ERT Field is in the Whittenburg Trough,
north of Bush Dome in the northern part of the Palo Duro Basin (Figure
8). Principal routes of sand transport are from the Amarillo Uplift and
secondarily from the Bush Dome and Bravo Dome (Rose, 1986).
In ERT Field, the non-arkosic Penn Sand
accumulation is positioned within major transport routes and major
accumulation of sediments. Hydrocarbon traps are present in Missourian
and Virgilian “wash” on the north side of the Amarillo Uplift. There is
potential for distal shale-out and dip reversal against the Bush Dome in
SW Potter County.
In Potter County, Texas (Figure
9), with
area of 961 sq. mi., about 200 acres of the 22,000-acre lease had been
developed when Tide West bid on ERT Field. About a dozen wells had been
drilled within the 100 sq. mi. centered on the field.
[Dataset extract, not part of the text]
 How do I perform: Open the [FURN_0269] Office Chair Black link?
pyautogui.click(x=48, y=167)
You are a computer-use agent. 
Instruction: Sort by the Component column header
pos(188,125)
In the county,
there were only 53 wells drilled deeper than 4800 feet to penetrate
pre-Permian; some of these were deep enough to have encountered the Penn
Sand.
In assessing the field size, research was
undertaken to (1) analyze the field size of existing fields by plotting
field size vs. discovery date and field size distribution, (2) prepare
maps from existing data, and (3) synthesize the data and draw
conclusions.
To analyze field size of existing
fields, the efforts were undertaken to:
(1)
Calculate Estimated Ultimate Recovery (EUR) of each
field/reservoir
(2)
Identify reservoir lithology
(3)
Identify reservoir age
(4)
Plot field size vs. discovery date
(5)
Plot field size distribution and curve
Ultimate recovery of 20 pre-Permian
reservoirs in fields in northern Palo Duro Basin, as of the third
quarter, 1995, was 14.5 MMBO (Figure 10). Average field size was 725 MBO,
with maximum being 4.3 MMBO; median was 86 MBO.
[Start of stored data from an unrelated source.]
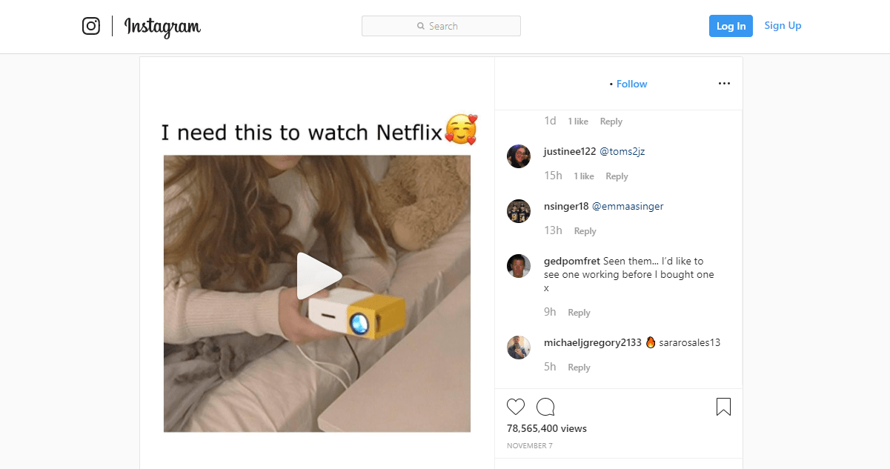Open michaeljgregory2133 profile avatar
This screenshot has width=890, height=469.
click(519, 347)
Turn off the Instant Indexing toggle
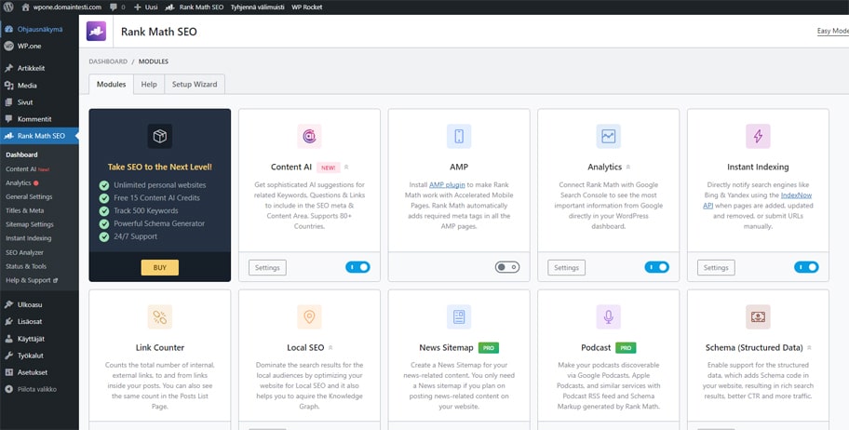This screenshot has height=430, width=849. [x=805, y=267]
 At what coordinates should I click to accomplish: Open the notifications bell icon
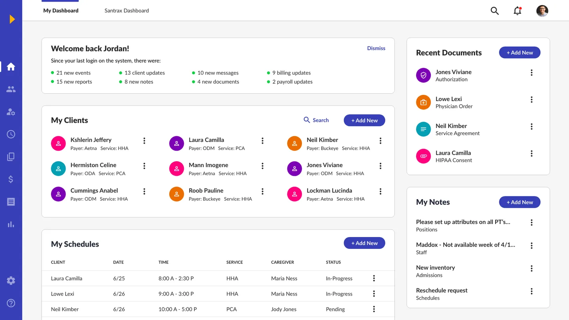pos(517,11)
Based on a plot of EUR vs. discovery
year, there is no decrease of field size with time (Figure
11). This
probably indicates that the basin probably is not fully mature.
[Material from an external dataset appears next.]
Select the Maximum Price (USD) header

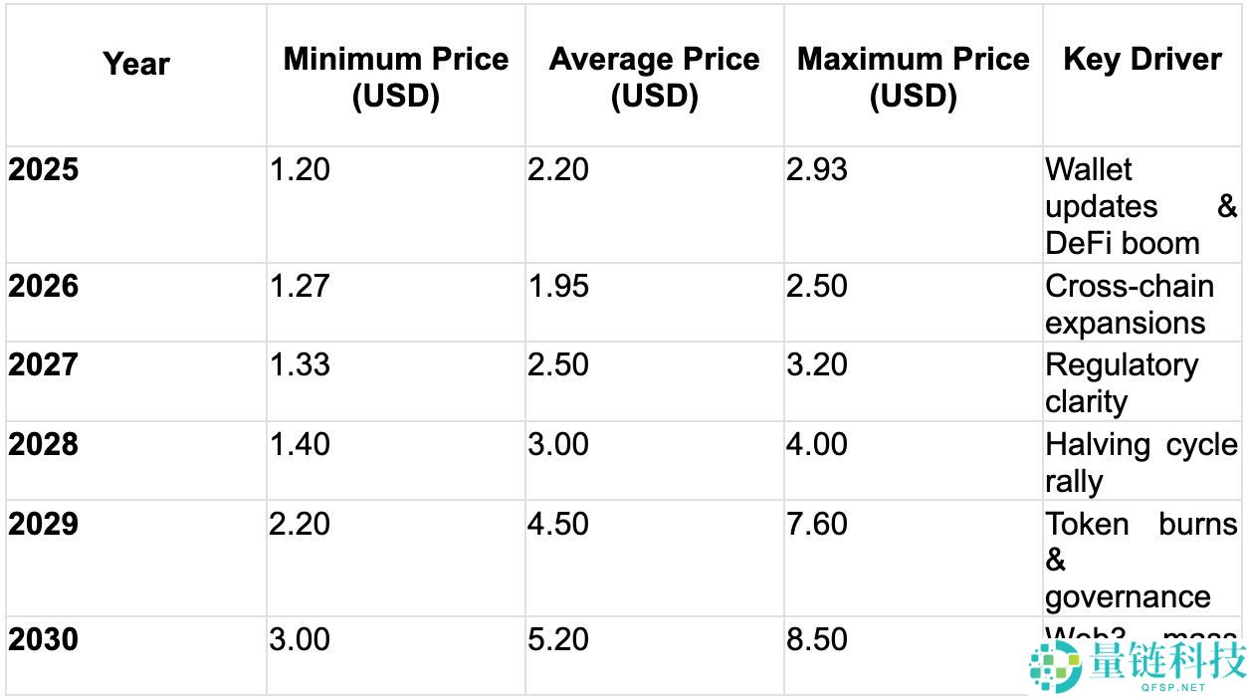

For the distribution of pre-Permian
field size, a 5th order
trend line is close to fitting the data. The trend line shown in Figure
12 is “eyeballed,” based on analysis of the distributions of field sizes
in more mature basins. The normal truncation of the “bell curve” for
the very small fields is the economic effect of drilling for oil and
gas. At some low-end economic point, the “field” turns into a “show”
and drops off the chart (Figure
12). Based on this curve and the
position of the field on the curve in its undeveloped state, a range of
field sizes can be estimated. The most likely Penn Sand field size is
estimated to be 1.5-2.5 MMBO (Figure 13); the size of a “one-of-a-kind”
field is 3.2-4.75 MMBO.
In cross-section and on an isopach map,
the reservoir is shown to thin to the south. We estimated that there
were 53 wells in the entire
county sufficiently deep to have cut the Penn Sand, with about 12 wells
within the 100 sq mi centered on the field. Only about 200 acres of the
22,000 acre lease were developed or explored to this depth in 1995. It
was estimated that a porosity pinch-out exists within one location to
the south. The operator had stopped field development with its last well
(4-2)--a dry hole. Their success rate was 5 out of 7, or 71%. The asset
was put-up for sale due to the settlement of a deceased partner’s
estate. The operator was a “driller” not a “producer.”
Completion data for the first two wells
drilled by Horizon, Bivins Ranch No. 1-2 and Bivins Ranch No. 1-3 (Figure
14), are IPP 105BO/48BW/TSTM (granite wash) and IPP 112BO/0BW/TSTM,
respectively. Additional development wells drilled by Horizon are Bivins
Ranch No. 2-2, with IPP 116BO/12BW/TSTM, Bivins Ranch No. 3-2, with IPP
122BO/BW16/TSTM (Figure 15), and Bivins Ranch No. 3-3, with IPP281BO/-/TSTM
(Figure 16). A stratigraphic cross-section
(Figure 17) of the Penn Sand
shows the best development to be in Bivins Ranch No. 3-3, which had the
highest IPP.
At the time we purchased ERT Field, its
EUR was 1 MMBO. Only one side of the field was delimited, and FSD
strongly suggested the most likely size would be 1.5 to 2.5 MMBO.
Further, the “one-of-a-kind” OOAK (say “oak” effect) was significant,
and that helped bolster confidence in the premium paid. Two 230 MBO
wells were equated to about 2.8 BCFE with an approximate PV10 of $1.5MM.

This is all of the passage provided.